All parents must decide how to explain Santa, at some point. The man in the red suit who shows up in the mall, on decorations, and in movies must somehow be explained to little ears who want to know who he is. This post is for those families who are willing for their children to believe in Santa, whether you include him in your celebrations or not.
In the world of adoption and foster care, the questions are sometimes even harder.
A child who was abused by her babysitter’s boyfriend might say: “NOOOOOO! I don’t WANT a strange man to come into my house. MOMMY NO! You said this house was SAFE and noone could get me!”
A 3rd grade boy struggling with ADHD and low self-esteem might say: “Dad, I’m sorry. I forgot my homework at school. I’m so stupid! I can’t remember anything right! I’m gonna get coal in my stocking.”
A child in foster care for the first time might burst into tears at the sight of Santa in a book and sob “Why couldn’t Santa find me last year? Mommy said he couldn’t find us so couldn’t give me my presents. Why couldn’t he find me? Will he find me this year?”
Or on the other hand, a child who was in foster care last year, who you have adopted might wonder: “Why didn’t Santa bring presents this year? Why do I have to write thank-you notes to grandparents? Santa brought all the gifts when I lived in my other home!”
The stakes are so much higher when you are parenting abused or neglected children, or ones who have memories of different homes and different parents in years past. Regardless of your personal beliefs about Santa and how much “reality” to use when explaining him, sometimes children arrive in our homes with opinions and past experiences that have shaped how they already think about him.
Noone reading this blog is going to insist to that abused child that Santa will come down the chimney, unknown to even the adults, in the face of such “stranger in my home” fear. But especially if there are other children in the home who expect Santa’s visit, just how do you handle it? Or the child who was accustomed to Santa before, if you do not celebrate him in your house? Or the child to whom you have to explain Santa’s absence and the parent’s fib last year, whether or not you have him at your house?

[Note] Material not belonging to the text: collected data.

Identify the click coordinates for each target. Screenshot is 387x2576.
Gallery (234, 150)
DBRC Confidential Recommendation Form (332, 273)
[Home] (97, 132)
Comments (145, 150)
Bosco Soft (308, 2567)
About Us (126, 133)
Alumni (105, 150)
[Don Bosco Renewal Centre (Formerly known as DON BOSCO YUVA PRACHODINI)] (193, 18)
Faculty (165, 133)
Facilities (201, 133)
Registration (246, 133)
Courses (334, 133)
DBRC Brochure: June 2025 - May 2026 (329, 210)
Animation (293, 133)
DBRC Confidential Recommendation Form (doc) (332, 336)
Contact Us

Many years ago I read a story about one little girl’s fear of the Tooth Fairy. She desperately wanted the dollar the Tooth Fairy would leave if she put her tooth under her pillow, but equally desperately she wanted to save her tooth to show her mom at next week’s visit. Her dad was a smart one, and said he’d talk to the Tooth Fairy and make a deal with her so that his little girl got her dollar AND got to show her mom the tooth. And suddenly, peace reigned at their house.

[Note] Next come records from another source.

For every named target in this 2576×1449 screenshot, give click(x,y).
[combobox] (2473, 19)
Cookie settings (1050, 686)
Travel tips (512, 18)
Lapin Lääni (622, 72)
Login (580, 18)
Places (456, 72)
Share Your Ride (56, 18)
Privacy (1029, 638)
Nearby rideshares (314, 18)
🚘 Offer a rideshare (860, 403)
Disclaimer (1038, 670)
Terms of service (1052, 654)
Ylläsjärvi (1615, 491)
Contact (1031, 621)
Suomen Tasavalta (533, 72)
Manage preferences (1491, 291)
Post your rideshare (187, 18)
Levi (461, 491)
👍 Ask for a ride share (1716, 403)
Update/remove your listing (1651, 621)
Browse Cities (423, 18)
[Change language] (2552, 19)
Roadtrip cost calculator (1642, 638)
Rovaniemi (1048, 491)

Can we do that with Santa Claus? Can we, as parents, decide that not only do we each get to celebrate Santa (or not) in our own way, but also explain to our children that it is the parents’ decision that makes Santa do what he does?
I propose a Santa Contract. Each family makes their own, and takes ownership of it. In one family the contract can state that Santa brings the most wished-for items. In another family, it may state that Santa brings the most needed items. When I was growing up, our family’s contract would have stated that Santa would bring identical items for each of the children, since that is what we received each year. Another family’s contract may state that Santa not leave presents at their home, because they choose to give gifts to each other themselves.

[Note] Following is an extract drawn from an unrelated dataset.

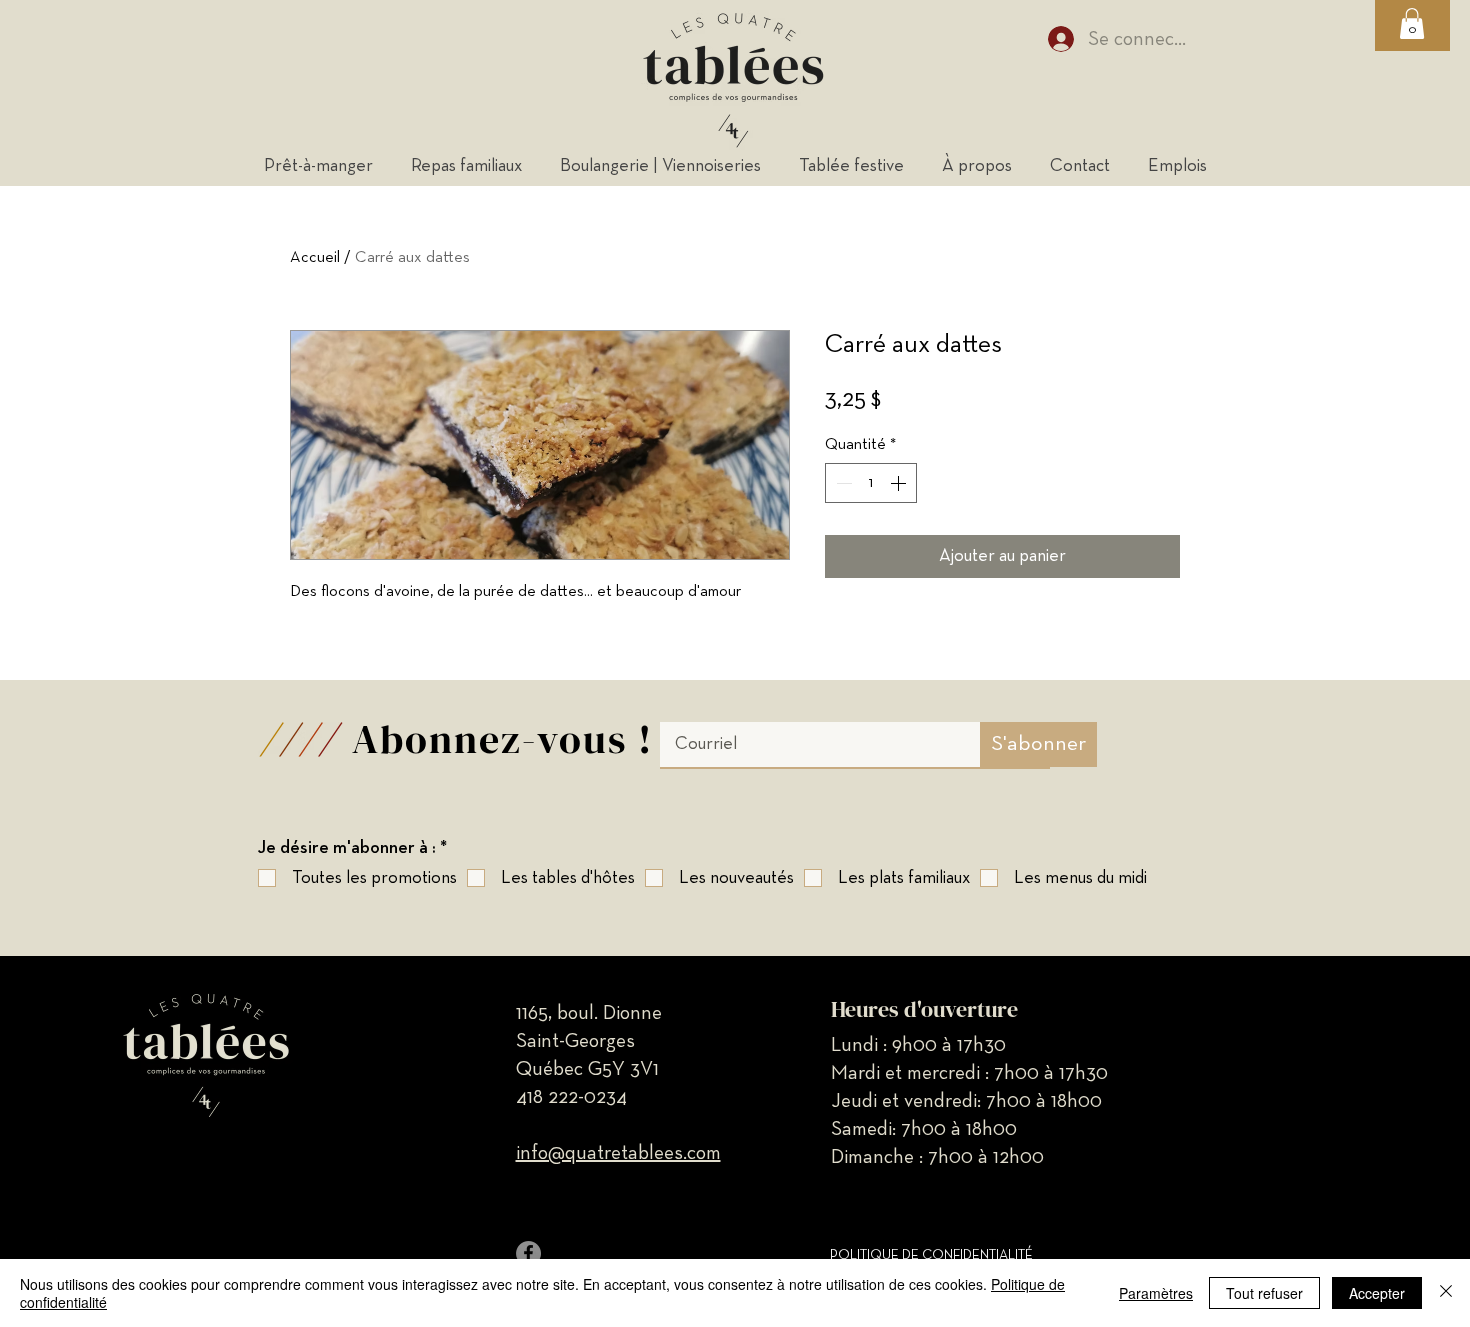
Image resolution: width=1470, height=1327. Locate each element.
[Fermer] (1446, 1293)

The Santa Contract can also state where the gifts may be left. Sure, it’s often fun to think of Santa sliding down the chimney, but it is no less wonderful to receive gifts discovered on the back porch if that is where your contract said to look! (And this eases the fears of children who do not want strangers in their home while they are sleeping.)
A contract with Santa can also take care of “mistakes” he made in the past. I know of one family who adopted two little girls from Tanzania, who were sad that this Santa they had heard of had never visited their orphanage – that they had been so “forgotten”. On their first Christmas, under the tree Christmas morning were multiple presents for each girl – one for each year of their lives. They were labeled with their names, and the year they would have received them. So in the package marked “first year” each girl received a rattle. In the one marked “second year” each received a pair of baby shoes. And so on. Santa also left a note that explained that houses in Tanzania don’t have numbers or names on them, so he couldn’t know where each girl lived. That he loves everyone, and now that they have parents and now that he does know where they live, he wanted them to know that he had always remembered and never forgotten them. What a boost to a little child’s way of thinking about their worth!
This little idea can not fix everything. No single idea can. But if you are struggling with your child’s questions about Santa and the different treatment they notice around them, it may be something to consider. Because we each want our children to feel loved, and valued, and keep them from unnecessary trauma, don’t we? And even if Santa is just a game in your home, it’s never fun to miss your turn in a game, so this Santa Contract idea may be one way to make past hurts feel a little less sharp.
I hope this helps someone, in at least some small way.